Some things age gracefully, and get better with time. Wine… Cheese… Me…
We can add Phoenix-based thrashers Flotsam & Jetsam to that list, especially now that they’re four albums into a third act that sees them rise back up from the depths like their kaiju-inspired mascot. Reborn with their self-titled effort in 2016, Flots has been firing on every cylinder since, ripping through The End Of Chaos and Blood In The Water, and now this latest, focusing the fire of their melodic-tinted thrashing into a gleefully giddy blast of furious fun, scouring away the grunginess of a decades-long foray into more alternative waters, and bringing them back to a form they’ve largely lacked since all but their first few (and still career-defining) efforts.
From the get-go, opening track “A New Kind Of Hero” sets Weapon’s tone, proving in a matter of minutes that nothing has dulled the edge. The guitar work of long-time ace Michael Gilbert and relative newcomer Steve Conley (whose arrival coincides with the band’s upswing) is stellar, chiming arpeggios and blistering riffs atop Ken Mary’s flying kick drums and crackling energy. Like the best Flotsam before it, Weapon treads the border where thrash meets traditional metal and even power metal, the latter bestowed by the kingly voice of Erik AK, who’s in as fine a form here as ever, his soaring snarl now grittier and edgier than in the way back time, and the better for it. “Primal,” “The Head Of The Snake,” “Gates Of Hell,” “Kings Of The Underworld” – there’s no truly bad track here, with only the slightly bouncy, stonery bits of “Beneath The Shadows” as the weakest link. There are melodic hooks the size of Flotzilla’s giant claws in both the vocals and guitars, big enough to swat planes from the sky, and it’s just all so… fun. So immensely, ridiculously fun.

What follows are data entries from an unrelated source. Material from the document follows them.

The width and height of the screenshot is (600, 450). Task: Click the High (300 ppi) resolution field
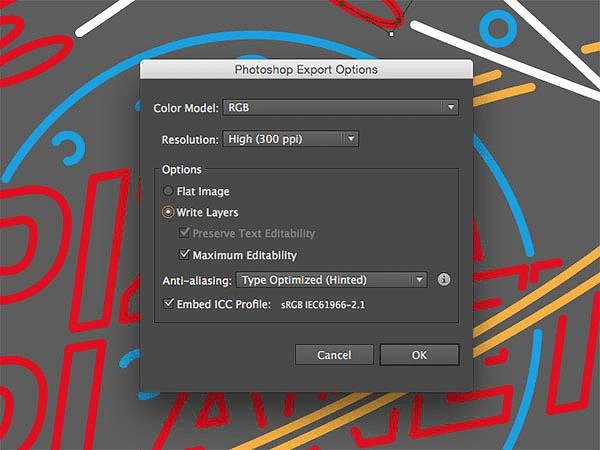click(290, 139)
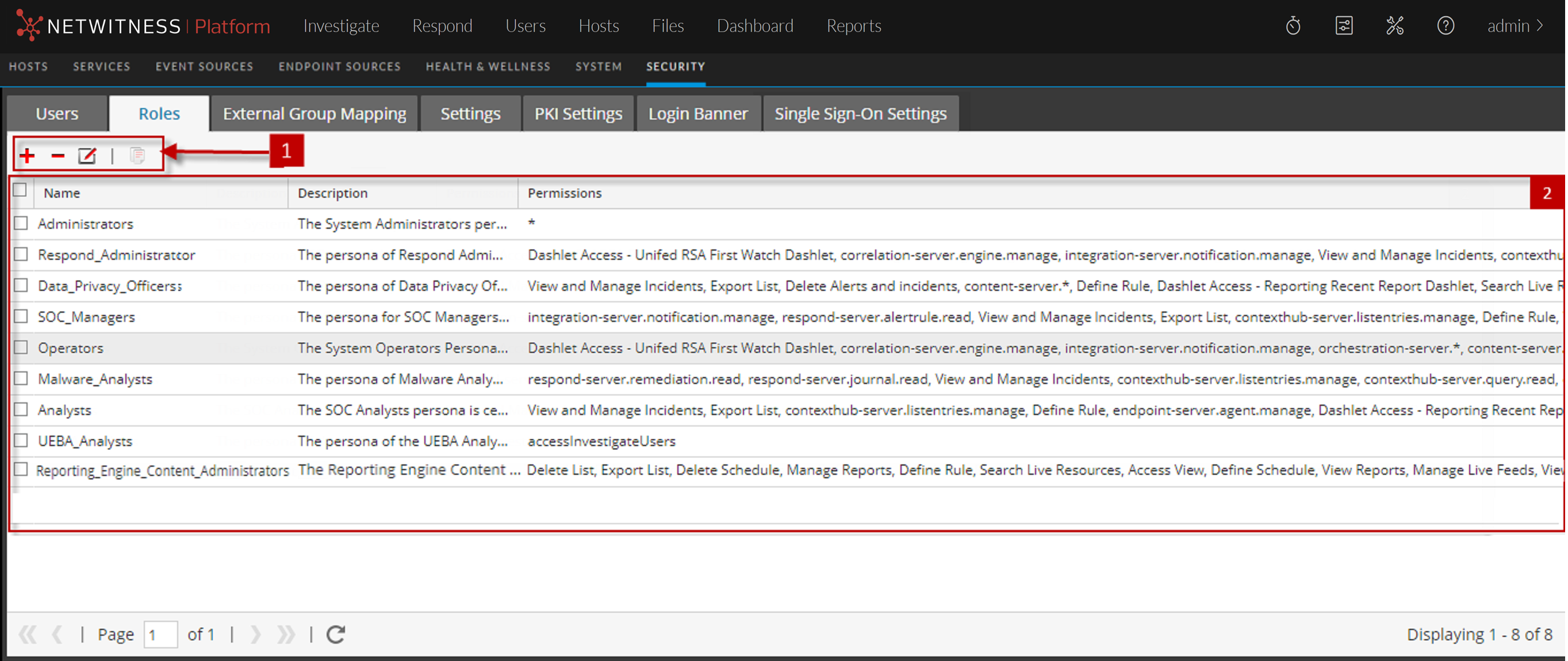This screenshot has height=661, width=1568.
Task: Refresh the roles list
Action: point(335,634)
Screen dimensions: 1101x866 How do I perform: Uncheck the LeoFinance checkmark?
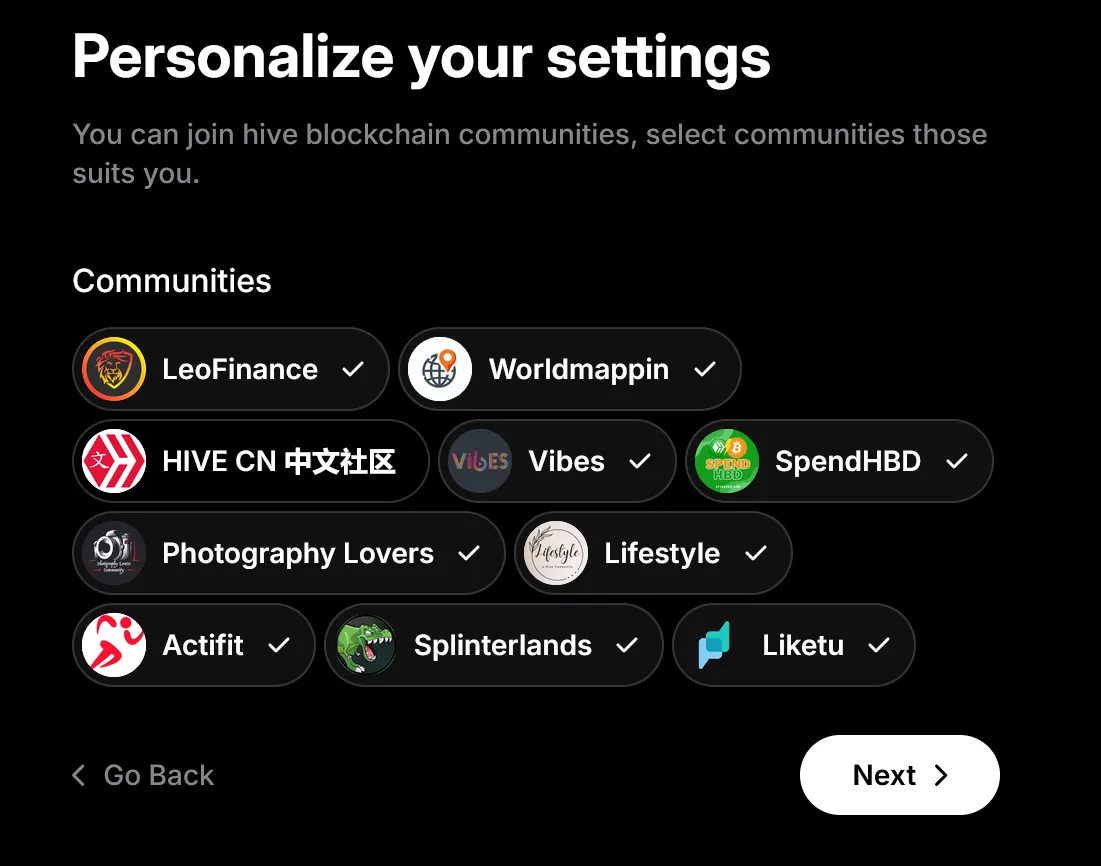pyautogui.click(x=353, y=369)
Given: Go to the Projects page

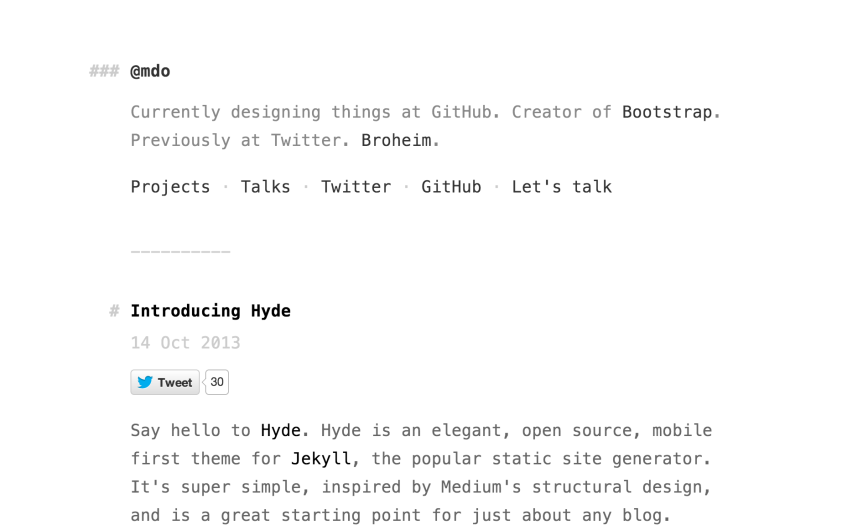Looking at the screenshot, I should click(170, 187).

The only possible sticking point for Weapon overall is that, like so many modern thrash albums, it’s produced to hell and back, slick and stout, and with the drums big and powerful but also a little robotic and quantized. Still, that’s a minor quibble (especially considering how good When The Storm Comes Down would’ve been a zillion years ago with a production value of even half this one). Don’t overthink it – it’s a killer thrash record. Enjoy it; let the energy overtake you; and when it stops, re-press play and start again.

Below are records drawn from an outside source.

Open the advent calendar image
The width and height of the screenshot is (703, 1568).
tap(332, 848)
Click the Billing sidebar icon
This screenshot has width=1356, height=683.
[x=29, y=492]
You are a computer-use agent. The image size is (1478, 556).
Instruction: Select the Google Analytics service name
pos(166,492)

Forty years removed from thrash’s golden years, there are very, very few bands – including almost all of those in whose shadows Flotsam quietly lurked for all those decades – that can pull off thrashing with this level of skill, conviction, and pure energy. We all get older (hopefully, right?); and whether we get better as we do it, at the very least, we don’t have to age into our demise, and great metal never does.
May Flotzilla remain forever this young, no matter how old we all get.